Water for sale amid shortage of precious liquid in Zimbabwe
Amid inadequate infrastructure and treatment chemicals, Zimbabweans forced to find alternatives to tap water
HARARE, Zimbabwe
With no access to running water, Jemitius Muruti now has to buy from local water dealers as shortages wrack Zimbabwe putting thousands at risk.
Now, the 54-year-old has a 1,000-liter water tank set up at his house to store the precious liquid which he must now regularly buy from the vendors as the country's residents face the double threat of the novel coronavirus and severe water shortage.
His home in the Zimbabwean capital Harare last had constant running water a decade ago before inadequate infrastructure and treatment chemicals set in.
Water vendors as saviors
Now, water dealers have become Muruti's saviors during the grueling crisis, though it does not come cheap.
"I have to fork over $50 each time I have to refill my water tank," Muruti told Anadolu Agency.
With a family of 12 including his wife, children and members of his extended family whom he has sheltered, Muruti said that the demand for water had risen.
Several other families in Muruti's neighborhood must walk kilometers for the life-saving liquid, queueing for several hours at rapidly drying streams to fill their pots and buckets with dirty water.
Such is the life for many like Mavis Gondobwe, 62, who lives nearby Muruti's house and says she could rarely afford to keep her water storage tank filled due to the expense.
"Yes, I have a water storage tank at my house, but it's not always that I have money to keep it filled up with water," Gondobwe told Anadolu Agency, adding that she solely depended on money sent to her by distant relatives in other countries.
Yet, as many like Gondobwe and Muruti bear the brunt of water shortages, some water vendors like Happymore Chizuzu have benefited.
"Per month, I make at list 15 to 20 deliveries of bulky water, raking in about $1,000," Chizuzu told Anadolu Agency.
Water vendors like Chizuzu in the South African country have taken advantage of the crisis, harvesting water from the few available sources and selling it to desperate people across towns and cities.
Water deficits pound Zimbabwe's towns and cities at a time the country battles to surmount a drought that has hit about 5.5 million people countrywide, according to the UNWorld Food Program.
In fact, Zimbabwe's water shortages have become so acute that the few people like Muruti who can afford it have mounted huge water storage tanks in their homes to store water sourced from indigenous dealers.
Poor are victims of water deficits
Living in crowded suburbs, Zimbabwe's low-income households have been the hardest hit by the lack of water, having to queue daily at boreholes drilled by charitable donors in their localities.
Meanwhile, as water woes pound Zimbabwe's towns and cities, the Harare city council is pumping an average of 170 million liters (45 million gallons) per day amid a demand of about 1.2 billion megaliters (317 million gallons) per day.
Bulawayo, Zimbabwe's second largest city, is no stranger to the country's water problems.

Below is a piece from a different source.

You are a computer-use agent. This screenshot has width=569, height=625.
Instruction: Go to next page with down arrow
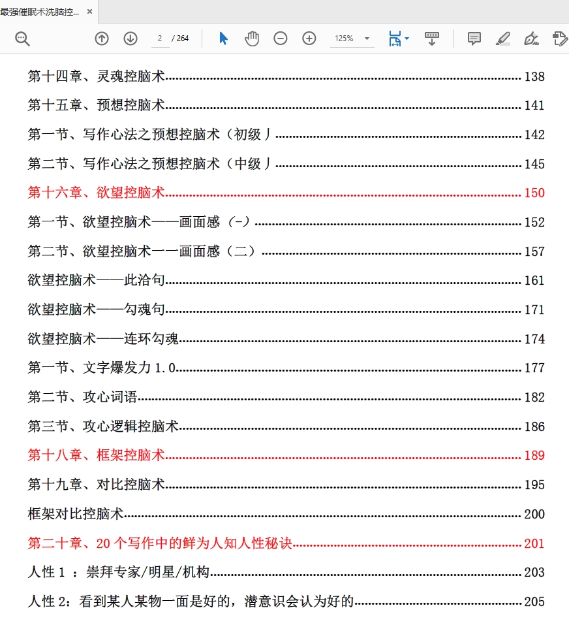click(x=131, y=39)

After a devastating drought last year, water shortages have worsened, forcing locals to trek to unsafe wells as their taps ran dry.
Boreholes save the few
Others in Bulawayo, like in several other Zimbabwean towns and cities, have drilled boreholes to guarantee uninterrupted water supplies.

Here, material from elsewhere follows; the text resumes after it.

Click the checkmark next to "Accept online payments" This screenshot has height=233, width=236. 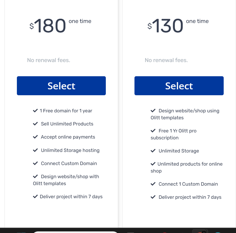(x=35, y=137)
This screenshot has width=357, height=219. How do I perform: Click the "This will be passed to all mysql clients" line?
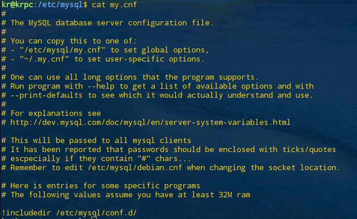[100, 140]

Yet, those less fortunate, like 38-year-old Silibaziso Dlela who hails from Mpopoma, a high density suburb in Bulawayo, have to make do with rationed tape water that now comes once a week.

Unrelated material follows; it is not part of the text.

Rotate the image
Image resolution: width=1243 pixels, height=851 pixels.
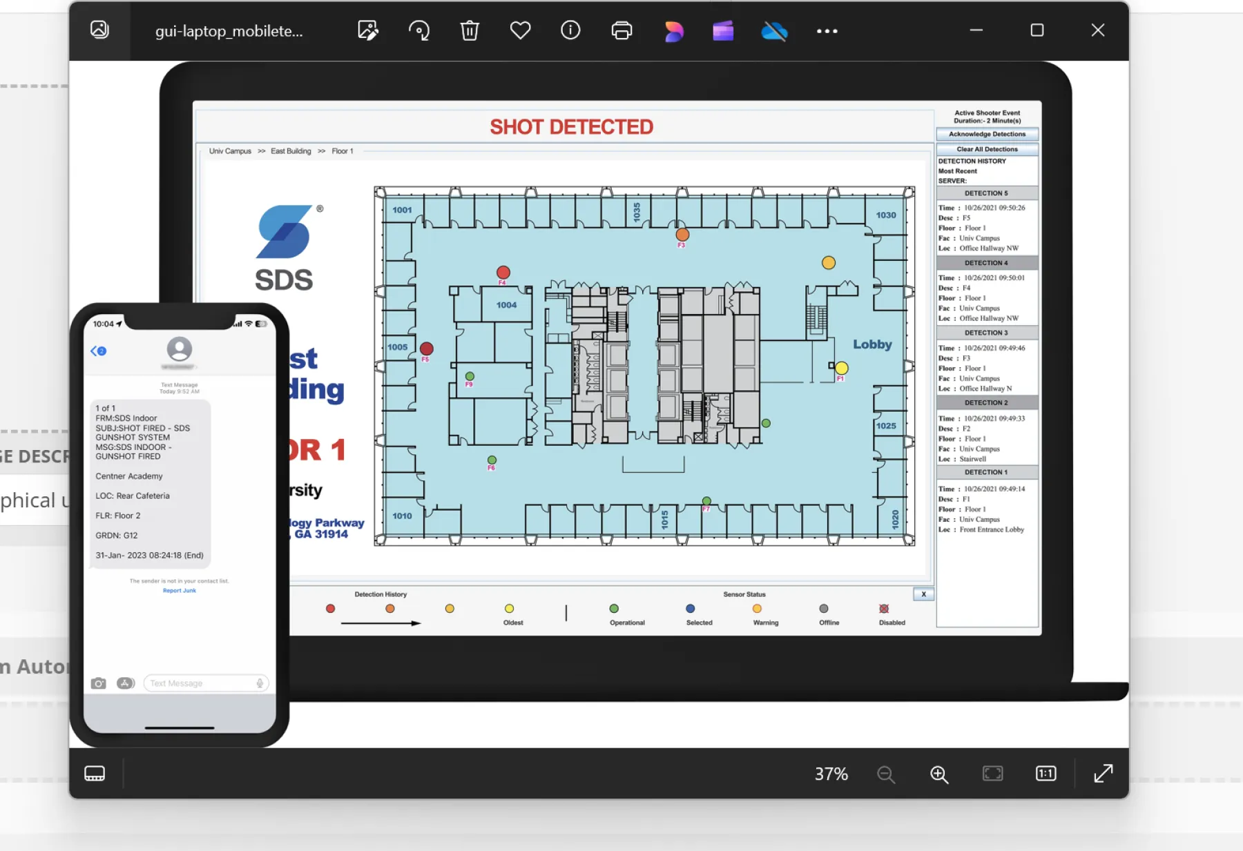point(419,30)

If not buying water from water vendors, many like Dlela have come to rely on water brought to their doorstep by council authorities trying to surmount the desperate crisis.
Sanitation
The water shortage has also affected public health. The World Health Organisation (WHO) has said every person must have access to between 50 and 100 liters (13-26.5 gallons) of water per day to meet their most basic needs and prevent disease.
Zimbabwe suffered its largest cholera outbreak on record in 2008 where over 4,000 people died due to the virus in the country.
As such, according to many human rights defenders like Jestina Mukoko, the executive director of the Zimbabwe Peace Project, the water and sanitation crisis places "millions of residents at risk of contracting waterborne diseases."